US Institutions: A Comprehensive Crisis of Confidence
This is especially true in an atmosphere of generally dwindling trust in American institutions in their institutions. Whether it’s the presidency or parliament, the police, the Supreme Court or the judicial system in general, whether churches or schools, whether the health system or the media – not even half of Americans trust any of these institutions and organizations, according to a Gallup survey from July the way.
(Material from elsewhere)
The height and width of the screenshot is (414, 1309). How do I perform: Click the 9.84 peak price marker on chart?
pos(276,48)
A new low. Particularly devastating: Only seven percent of the citizens respect the congress, the parliament they have elected. Only the army and smaller companies enjoy more than 60 percent trust.
The FBI has a firm place among the institutions Americans distrust. Only among the Democrats does the federal police still enjoy stable approval (according to Gallup 66 percent in 2021), among the independents (41 percent) and especially among the Republicans (only 26 percent) it is significantly less; tendency to fall further. “There’s always been skepticism about law enforcement, within the government, the FBI, the CIA… All those doubts that were already there, [Trump] fueled it and ultimately used it to his advantage,” says political professor Kelly Dittmar from Rutgers University in New Jersey to the political portal “The Hill”. The reactions after the raid in Mar-a-Lago show: his supporters follow Trump in this regard to this day.
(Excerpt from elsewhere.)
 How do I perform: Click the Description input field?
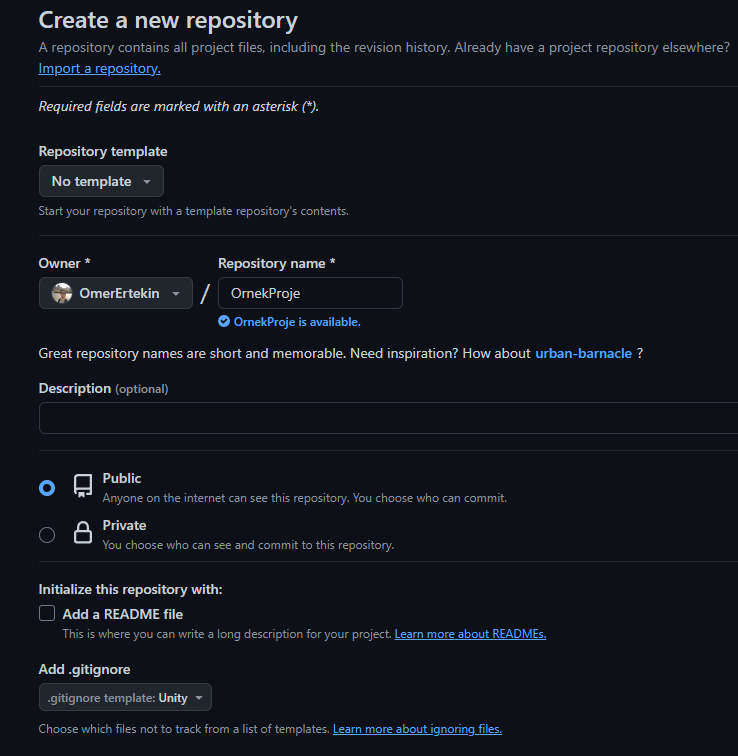388,417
Intelligence in an open democracy
Justified or not: Time and again, the ambivalent behavior of FBI investigators fuels distrust in the organization. Example of the 2016 election campaign: The then FBI chief James Comey played into the hands of the ex-president when he announced further investigations into the e-mail affair against Trump’s opponent Hillary Clinton a week before the election, probably in favor of the Republicans decided. On the other hand, Hans von Spakovsky, an expert at the conservative Heritage Foundation, condemned the investigative report outright: “This report is so shocking and so full of FBI agent misconduct that it’s hard to have any reaction other than a lack of Trust in the FBI.” Comey later dropped the allegations against Clinton – despite alleged evidence of government e-mails being deleted.
Such an approach is probably in the nature of a police force, which is also a secret service – and thus an institution that basically would have to investigate its own members again and again. “Secret agents can be lawbreakers; their traditional trades include phone tapping, bug installation and burglary,” writes author Tim Weiner in his book FBI: The True Story of a Legendary Organization. It is the story of a “hundred-year conflict over running a secret service in an open democracy, the tug-of-war between national security and civil liberties, […] of the struggle for security and freedom.”
A confidante not trusted
Donald Trump and the Republicans don’t seem to like this conflict. “There is a dangerous possibility that we are moving in a direction where we have a party that does not trust the institutions,” warns CREW President Bookbinder. “They start dismantling these institutions, and then a lot of the things that keep us safe and healthy that we’re supposed to be doing as a society stop working,” the former federal prosecutor told The Hill.
Unless the FBI proves its worth in just such a situation: “For decades, the FBI has served national security primarily by perverting and breaking the law,” writes Tim Weiner. “A secret police has no place in a democracy, but the extent of the FBI’s powers makes it America’s closest confidant.” A confidante that many conservative Americans in particular find it difficult to trust at the moment.
Note: Text updated following US Attorney General’s statement on the Mar-a-Lago raid and raid on an FBI office.